Search the records below for the string "computer", and report each line that contains it.

(Dataset entries)
◇ ◇ ◇ ◇ ◇ ◇ ◇

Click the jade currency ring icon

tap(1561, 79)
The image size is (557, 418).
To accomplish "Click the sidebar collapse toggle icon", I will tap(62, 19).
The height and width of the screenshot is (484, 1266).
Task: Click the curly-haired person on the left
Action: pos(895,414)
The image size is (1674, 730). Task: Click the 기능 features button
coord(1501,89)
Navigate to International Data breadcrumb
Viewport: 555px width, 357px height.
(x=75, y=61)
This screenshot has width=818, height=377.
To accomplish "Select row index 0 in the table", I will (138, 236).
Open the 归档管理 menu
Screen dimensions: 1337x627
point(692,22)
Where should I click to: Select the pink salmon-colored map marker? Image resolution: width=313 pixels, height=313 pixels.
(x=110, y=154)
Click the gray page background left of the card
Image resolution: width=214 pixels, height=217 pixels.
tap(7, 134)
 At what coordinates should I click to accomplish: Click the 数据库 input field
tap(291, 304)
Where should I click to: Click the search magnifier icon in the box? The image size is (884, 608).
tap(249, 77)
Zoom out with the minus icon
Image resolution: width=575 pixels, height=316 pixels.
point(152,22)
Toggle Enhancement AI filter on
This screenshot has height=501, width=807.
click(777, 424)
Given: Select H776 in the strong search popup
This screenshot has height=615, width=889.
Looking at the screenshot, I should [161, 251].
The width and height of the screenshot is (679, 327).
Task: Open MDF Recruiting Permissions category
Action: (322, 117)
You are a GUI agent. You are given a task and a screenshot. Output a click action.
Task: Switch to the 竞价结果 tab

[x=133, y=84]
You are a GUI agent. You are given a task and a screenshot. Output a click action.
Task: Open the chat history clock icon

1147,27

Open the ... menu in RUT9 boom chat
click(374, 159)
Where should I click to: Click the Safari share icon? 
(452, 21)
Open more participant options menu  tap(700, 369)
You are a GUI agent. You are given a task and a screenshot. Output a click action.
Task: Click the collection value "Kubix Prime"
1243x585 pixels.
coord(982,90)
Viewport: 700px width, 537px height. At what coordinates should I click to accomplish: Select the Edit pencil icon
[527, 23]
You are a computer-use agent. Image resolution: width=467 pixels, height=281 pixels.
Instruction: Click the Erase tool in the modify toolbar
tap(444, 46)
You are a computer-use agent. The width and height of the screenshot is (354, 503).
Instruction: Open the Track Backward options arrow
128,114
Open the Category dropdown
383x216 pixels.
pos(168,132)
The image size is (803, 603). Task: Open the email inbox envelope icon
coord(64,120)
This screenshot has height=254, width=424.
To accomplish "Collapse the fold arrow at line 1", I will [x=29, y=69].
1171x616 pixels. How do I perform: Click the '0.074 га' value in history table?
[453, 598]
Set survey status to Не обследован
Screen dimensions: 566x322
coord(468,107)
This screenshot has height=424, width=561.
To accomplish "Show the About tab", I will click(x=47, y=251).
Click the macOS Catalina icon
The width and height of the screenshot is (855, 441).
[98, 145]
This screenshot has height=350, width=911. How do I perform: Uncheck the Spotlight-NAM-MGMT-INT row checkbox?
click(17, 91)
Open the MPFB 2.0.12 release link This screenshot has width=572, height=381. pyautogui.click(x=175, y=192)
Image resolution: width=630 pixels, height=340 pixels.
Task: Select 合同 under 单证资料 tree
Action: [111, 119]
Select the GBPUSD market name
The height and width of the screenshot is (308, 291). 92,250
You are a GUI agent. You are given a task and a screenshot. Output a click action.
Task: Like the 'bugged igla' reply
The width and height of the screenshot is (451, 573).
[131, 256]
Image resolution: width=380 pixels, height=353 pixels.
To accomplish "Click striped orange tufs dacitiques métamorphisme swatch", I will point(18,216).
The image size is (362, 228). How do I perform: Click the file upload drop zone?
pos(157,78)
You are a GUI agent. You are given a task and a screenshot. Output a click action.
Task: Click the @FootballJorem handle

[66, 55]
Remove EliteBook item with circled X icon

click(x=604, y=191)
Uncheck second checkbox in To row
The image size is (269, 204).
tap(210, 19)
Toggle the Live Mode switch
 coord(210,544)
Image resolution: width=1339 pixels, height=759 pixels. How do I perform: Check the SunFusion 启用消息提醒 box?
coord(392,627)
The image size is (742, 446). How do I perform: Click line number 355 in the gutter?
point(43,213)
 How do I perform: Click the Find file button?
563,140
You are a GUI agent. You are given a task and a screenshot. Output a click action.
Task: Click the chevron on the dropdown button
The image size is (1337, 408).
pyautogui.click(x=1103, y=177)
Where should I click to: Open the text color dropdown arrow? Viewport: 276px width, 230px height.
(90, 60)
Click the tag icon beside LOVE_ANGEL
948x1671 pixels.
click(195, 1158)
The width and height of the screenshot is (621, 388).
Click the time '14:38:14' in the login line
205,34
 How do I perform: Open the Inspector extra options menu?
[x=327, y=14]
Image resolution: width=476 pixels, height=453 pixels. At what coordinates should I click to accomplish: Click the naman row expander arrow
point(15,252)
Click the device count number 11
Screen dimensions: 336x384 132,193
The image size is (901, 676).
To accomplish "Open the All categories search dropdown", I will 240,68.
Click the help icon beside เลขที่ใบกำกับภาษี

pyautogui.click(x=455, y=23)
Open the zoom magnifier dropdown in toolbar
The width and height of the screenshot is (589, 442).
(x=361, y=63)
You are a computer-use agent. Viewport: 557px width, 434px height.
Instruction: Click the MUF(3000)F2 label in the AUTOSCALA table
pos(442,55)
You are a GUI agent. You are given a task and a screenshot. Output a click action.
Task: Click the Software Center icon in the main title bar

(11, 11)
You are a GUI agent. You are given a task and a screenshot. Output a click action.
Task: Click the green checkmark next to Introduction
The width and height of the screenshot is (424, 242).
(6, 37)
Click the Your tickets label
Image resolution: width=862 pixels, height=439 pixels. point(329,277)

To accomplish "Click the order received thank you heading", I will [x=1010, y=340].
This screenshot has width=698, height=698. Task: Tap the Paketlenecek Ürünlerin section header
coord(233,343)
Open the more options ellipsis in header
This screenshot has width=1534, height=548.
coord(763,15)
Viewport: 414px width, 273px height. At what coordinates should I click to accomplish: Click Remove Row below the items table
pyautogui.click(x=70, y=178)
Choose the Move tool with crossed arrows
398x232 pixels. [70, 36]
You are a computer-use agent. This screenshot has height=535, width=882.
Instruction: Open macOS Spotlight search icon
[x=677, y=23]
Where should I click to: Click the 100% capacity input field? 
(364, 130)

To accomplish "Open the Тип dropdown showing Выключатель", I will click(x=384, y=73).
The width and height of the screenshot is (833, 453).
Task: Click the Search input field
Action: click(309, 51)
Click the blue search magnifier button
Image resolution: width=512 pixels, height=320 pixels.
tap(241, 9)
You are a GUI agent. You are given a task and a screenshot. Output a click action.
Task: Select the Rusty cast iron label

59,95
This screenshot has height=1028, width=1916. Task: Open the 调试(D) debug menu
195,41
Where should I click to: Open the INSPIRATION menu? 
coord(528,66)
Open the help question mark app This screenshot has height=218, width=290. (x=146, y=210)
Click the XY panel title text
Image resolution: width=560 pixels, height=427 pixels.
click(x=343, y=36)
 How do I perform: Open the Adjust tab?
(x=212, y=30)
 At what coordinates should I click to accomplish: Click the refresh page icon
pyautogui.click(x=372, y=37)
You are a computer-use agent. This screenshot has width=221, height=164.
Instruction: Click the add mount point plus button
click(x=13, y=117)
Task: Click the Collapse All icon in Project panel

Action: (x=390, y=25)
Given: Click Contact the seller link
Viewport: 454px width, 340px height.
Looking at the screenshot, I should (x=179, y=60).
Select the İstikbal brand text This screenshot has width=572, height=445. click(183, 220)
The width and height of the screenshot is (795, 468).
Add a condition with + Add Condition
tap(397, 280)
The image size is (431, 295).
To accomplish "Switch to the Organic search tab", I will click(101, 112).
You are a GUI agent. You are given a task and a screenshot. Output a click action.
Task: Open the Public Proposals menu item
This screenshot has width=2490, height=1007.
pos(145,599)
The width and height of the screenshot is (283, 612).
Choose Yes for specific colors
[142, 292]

◇ ◇ ◇ ◇ ◇ ◇ ◇

- _Completed task_
You are a computer-use agent. Image resolution: width=467 pixels, height=281 pixels.
You are a computer-use agent. The width and height of the screenshot is (354, 503).
You are a computer-use agent. Viewport: 557px width, 434px height.
You are a computer-use agent. This screenshot has height=535, width=882.
You are a computer-use agent. This screenshot has width=221, height=164.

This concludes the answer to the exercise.